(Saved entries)
— Start —
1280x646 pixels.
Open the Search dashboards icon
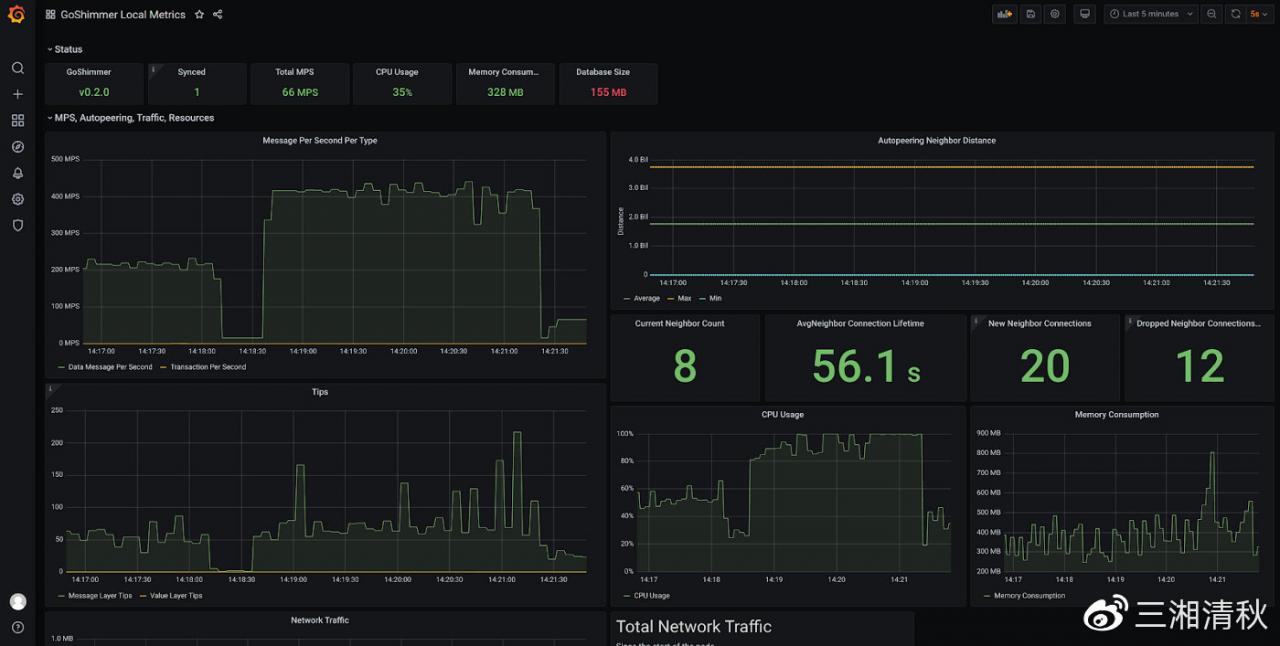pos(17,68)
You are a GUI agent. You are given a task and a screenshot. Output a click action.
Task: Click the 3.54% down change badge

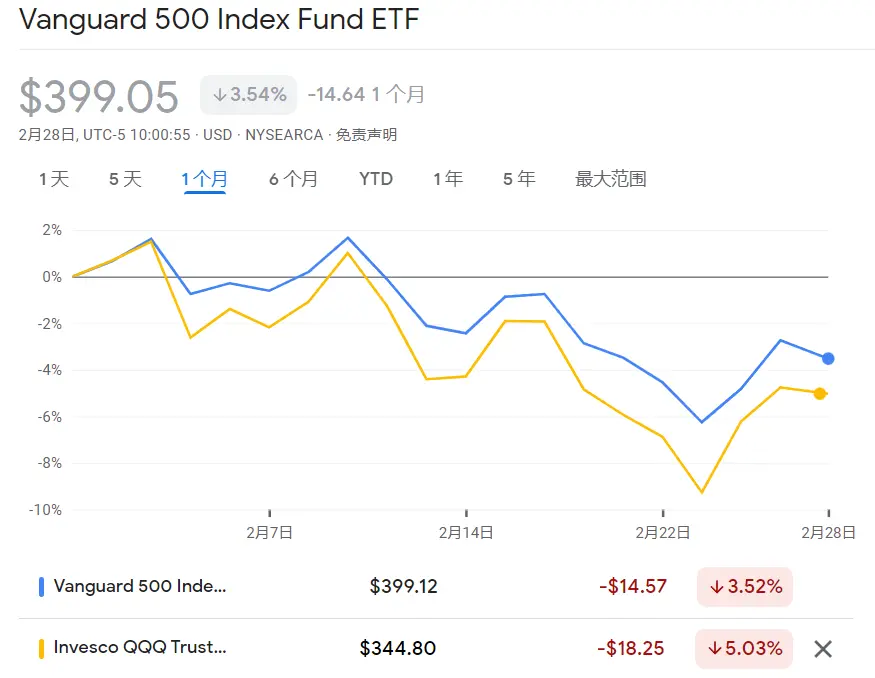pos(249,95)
— End —
Reproduce word for word the stretch of the rows from the line containing "You are a GUI" through the end of the rows, leaving the pictures out.

You are a GUI agent. You are given a task and a screenshot. Output a click action.
Task: Click the 3.54% down change badge

pos(249,95)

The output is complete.